• **Source document**
::::

Scraping localStorage: Accessing Client-Side Storage

Posted Feb 28, 2026

By Arman Hossain

16 min read

Scraping localStorage: Accessing Client-Side Storage

Modern web applications store an enormous amount of data that never appears in the HTML source. User preferences, authentication tokens, cached API responses, shopping cart contents, feature flags, and pagination state all live inside the browser’s client-side storage. If your scraper only parses the DOM, it is missing a significant layer of information. localStorage in particular has become a dumping ground for data that single-page applications need between page loads, and knowing how to read it – and write to it – opens up scraping strategies that are faster and more reliable than parsing rendered markup.

What Is localStorage

localStorage is a synchronous key-value storage API built into every modern browser. It stores string data under string keys, scoped to the page’s origin (protocol + domain + port). Unlike cookies, localStorage data is never sent to the server automatically with HTTP requests. It simply sits in the browser, available to any JavaScript running on the same origin.

The core API is small:

  
// Set a value
localStorage.setItem("theme", "dark");

// Get a value
localStorage.getItem("theme"); // "dark"

::::

• **Entries**

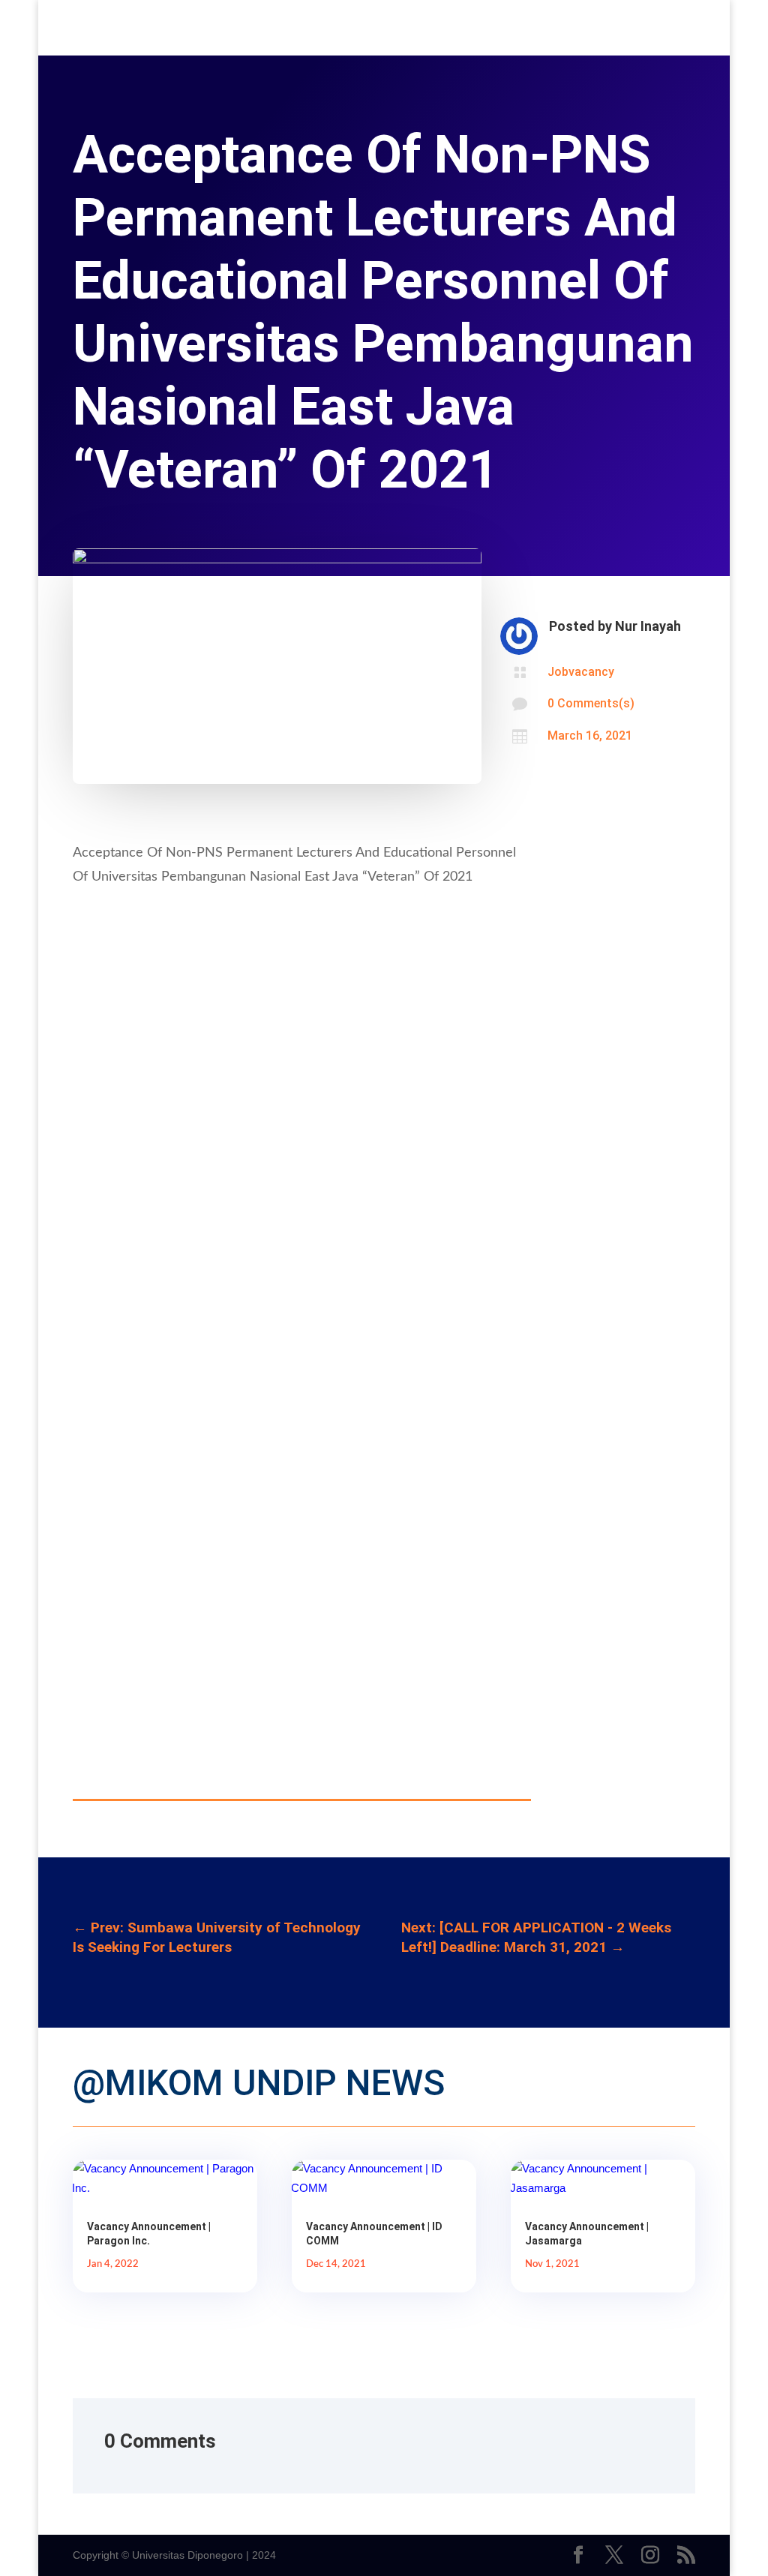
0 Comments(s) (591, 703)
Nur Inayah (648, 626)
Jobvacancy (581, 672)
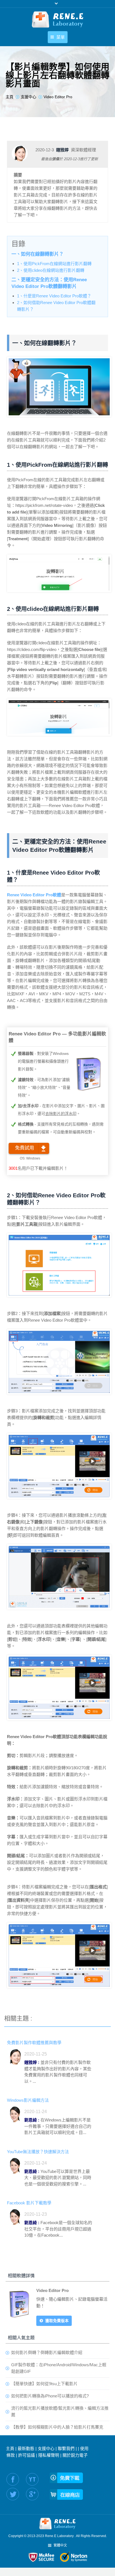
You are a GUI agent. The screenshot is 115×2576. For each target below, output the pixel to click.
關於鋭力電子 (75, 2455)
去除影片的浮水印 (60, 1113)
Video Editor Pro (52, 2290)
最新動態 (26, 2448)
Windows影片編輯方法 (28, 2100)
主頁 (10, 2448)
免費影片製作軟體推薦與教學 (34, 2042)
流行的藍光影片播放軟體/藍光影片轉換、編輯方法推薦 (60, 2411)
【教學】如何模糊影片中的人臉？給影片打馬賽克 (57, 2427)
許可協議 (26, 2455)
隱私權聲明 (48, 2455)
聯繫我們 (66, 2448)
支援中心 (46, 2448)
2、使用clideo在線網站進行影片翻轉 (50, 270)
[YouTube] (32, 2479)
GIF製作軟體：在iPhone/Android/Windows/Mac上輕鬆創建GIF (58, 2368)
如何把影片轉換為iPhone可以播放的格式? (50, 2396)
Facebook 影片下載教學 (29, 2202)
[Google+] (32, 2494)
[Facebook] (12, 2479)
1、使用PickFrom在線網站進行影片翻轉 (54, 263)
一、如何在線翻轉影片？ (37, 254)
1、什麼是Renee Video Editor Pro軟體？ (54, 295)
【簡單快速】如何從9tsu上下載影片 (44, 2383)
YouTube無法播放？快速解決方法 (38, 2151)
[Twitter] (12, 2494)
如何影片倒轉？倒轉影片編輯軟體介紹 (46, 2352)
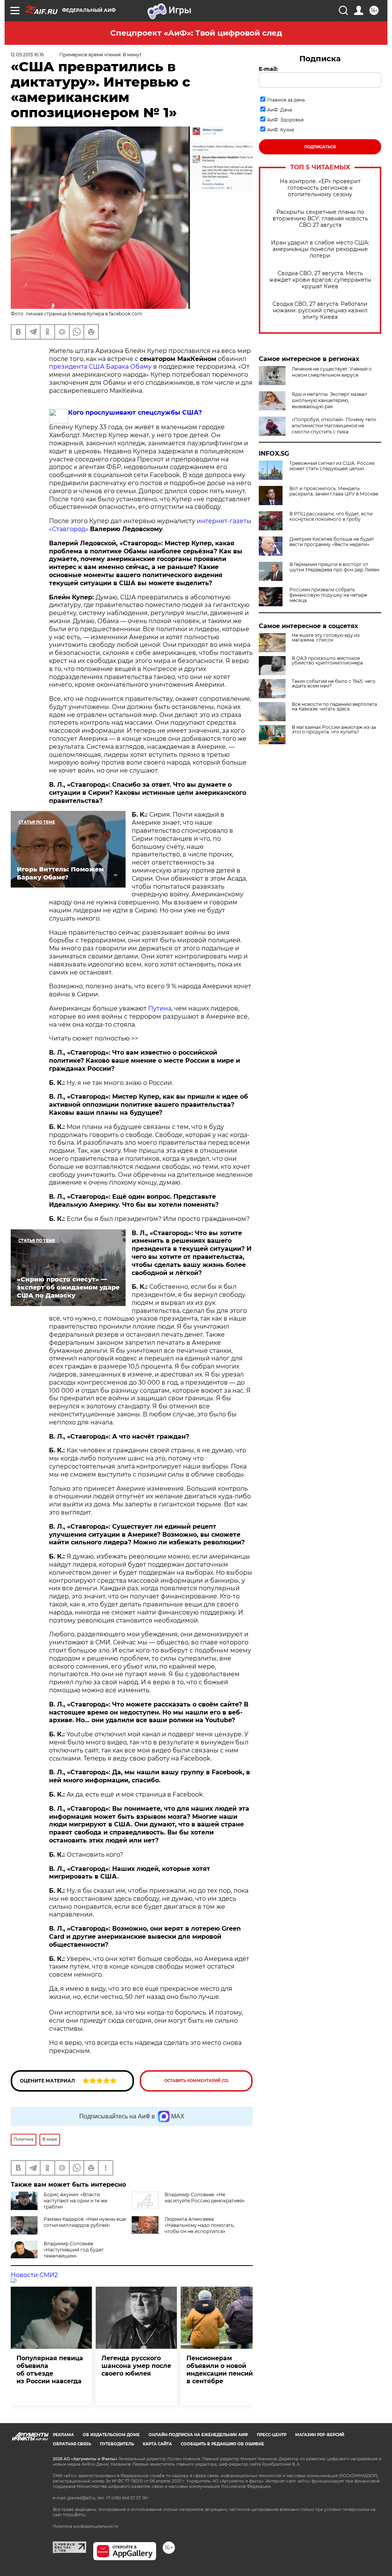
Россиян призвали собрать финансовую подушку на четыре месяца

::::

• **Challenge A**
Print the passage of the localStorage article starting with "localStorage is a" and going on through "the same origin.".
• **Challenge B**
According to the localStorage article, what kinds of data live inside the browser's client-side storage? List every kind it names.
• **Challenge C**
Decide whether each statement agrees with the localStorage article, answering yes or no and quoting the words that decide it: (i) localStorage data is sent to the server automatically with HTTP requests. (ii) localStorage is a synchronous API. (iii) localStorage stores string data under string keys.
The records are not required for anything that follows.

• **Task result A**
localStorage is a synchronous key-value storage API built into every modern browser. It stores string data under string keys, scoped to the page’s origin (protocol + domain + port). Unlike cookies, localStorage data is never sent to the server automatically with HTTP requests. It simply sits in the browser, available to any JavaScript running on the same origin.

• **Task result B**
- User preferences
- Authentication tokens
- Cached API responses
- Shopping cart contents
- Feature flags
- Pagination state

• **Task result C**
(i) No: "Unlike cookies, localStorage data is never sent to the server automatically with HTTP requests."
(ii) Yes: "localStorage is a synchronous key-value storage API built into every modern browser."
(iii) Yes: "It stores string data under string keys"